On Sunday, four Mexican climbers were reported dead after a climbing accident occurred on volcano Pico De Orizaba, the nation’s highest peak at 18,619 feet. The civil defense office in the central state of Puebla reports that all four deaths appeared to have been caused by a fall.

Two of the climbers were from the neighboring state of Veracruz and at least one was from Puebla, according to the Associated Press. Pico De Orizaba, also known by its indigenous name Citlaltepetl, stands on the border between those two provinces.

Images shared by the office show rescue teams attempting to recover the bodies of the four climbers down from a loose, rocky apron below an even steeper slope above the snow line, the AP reports. Mexican news station NBC Diario reports that the victims were Carlos Altamirano, a 53-year-old from Orizaba and an experienced mountaineer belonging to the Guardians of Cerro del Borrego; José Inés Zepahua, 63, apparently originally from Río Blanco and Humberto Kenji Muray Yasuda, also from Orizaba and of Japanese descent.

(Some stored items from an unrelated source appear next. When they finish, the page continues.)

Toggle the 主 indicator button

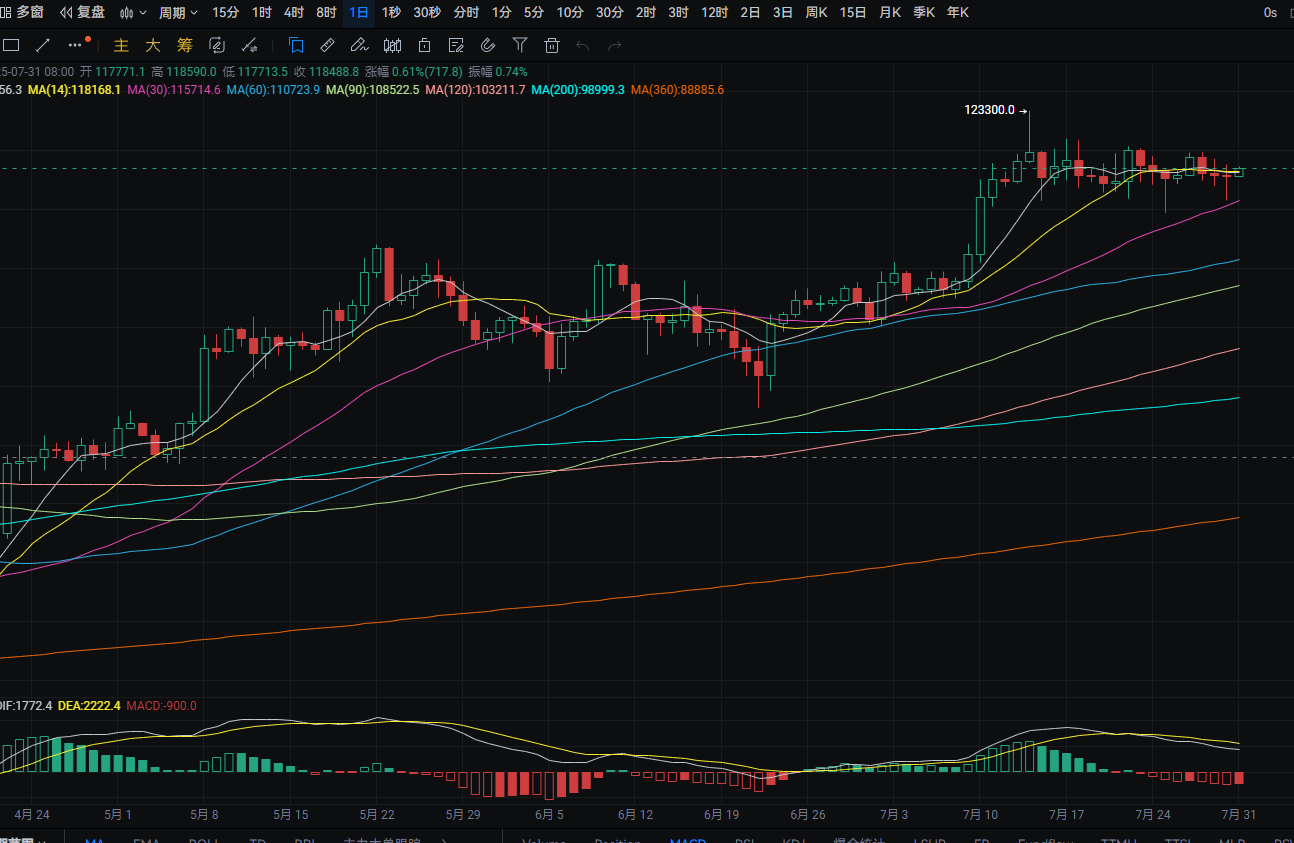[x=121, y=45]
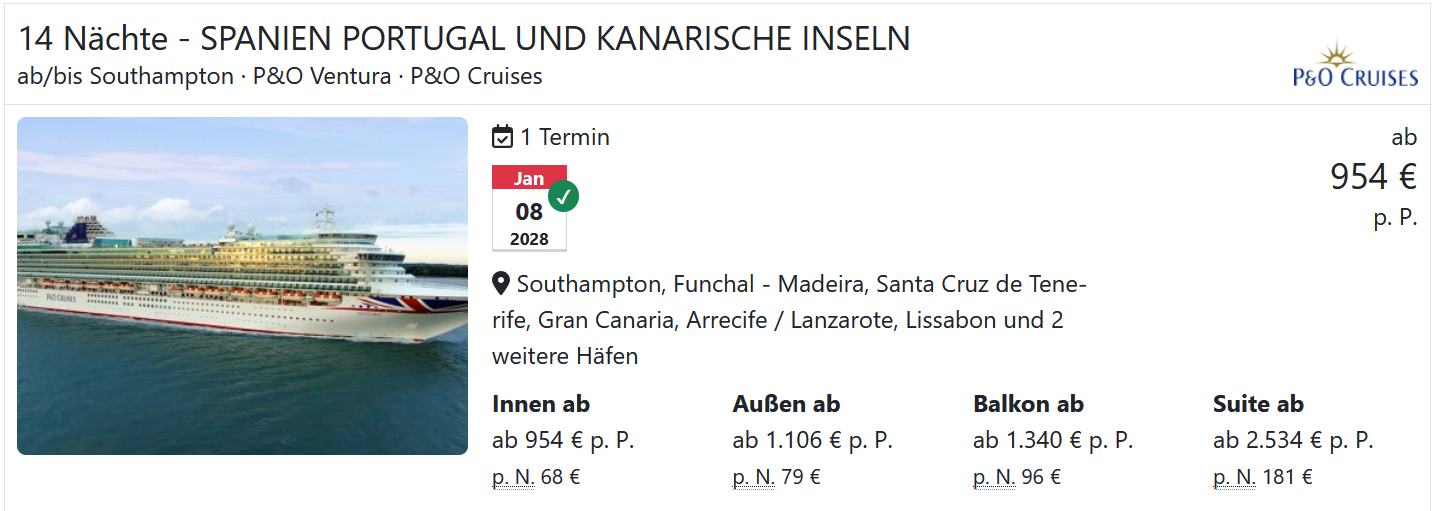This screenshot has width=1440, height=511.
Task: Select the Suite ab 2.534 € price
Action: click(x=1293, y=440)
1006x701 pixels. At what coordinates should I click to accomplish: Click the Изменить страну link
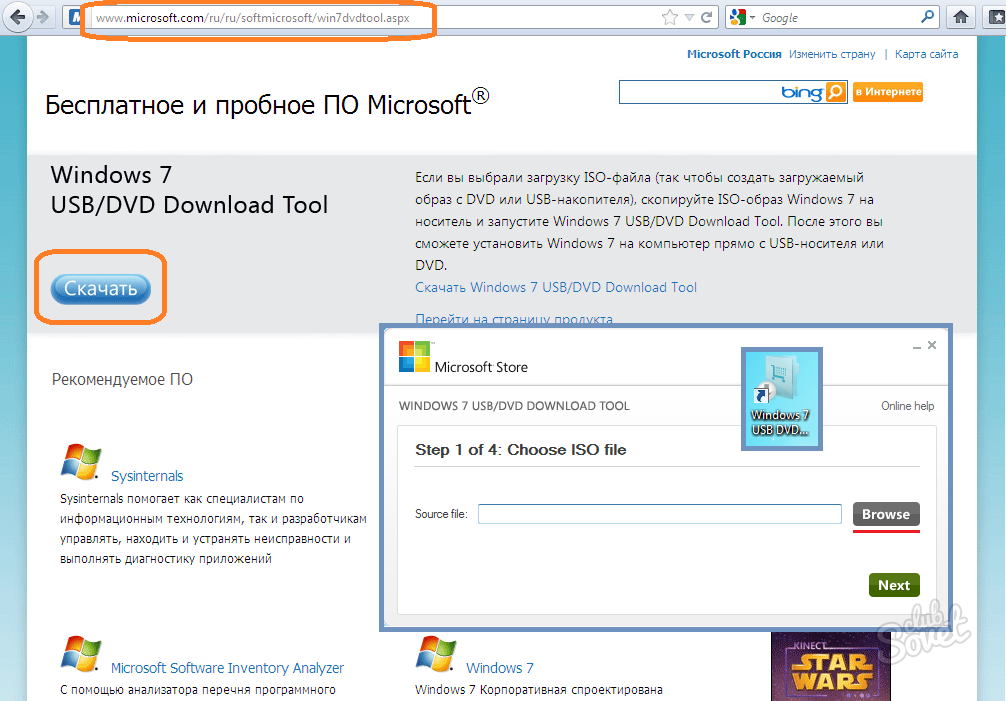pos(831,54)
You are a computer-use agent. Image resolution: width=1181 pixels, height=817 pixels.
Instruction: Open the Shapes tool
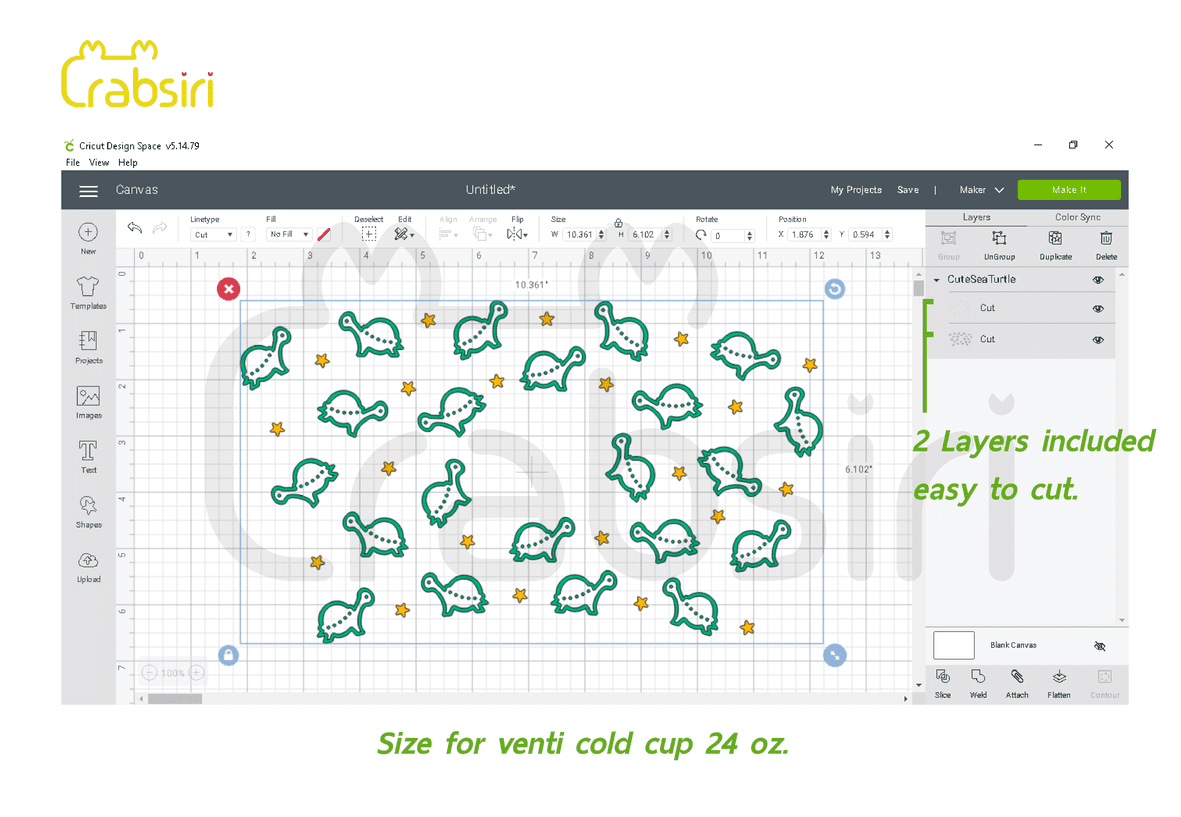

Pico De Orizaba is infamous for climbing-related accidents and deaths. In 2018, the U.S. Embassy in Mexico said a member of the U.S. diplomatic mission died while climbing the peak. In November 2017, an American climber died and seven others were rescued from the volcano and, in 2015, the AP reports that at least three mummified bodies of climbers lost in a 1959 avalanche were discovered in the mountain’s snowfields.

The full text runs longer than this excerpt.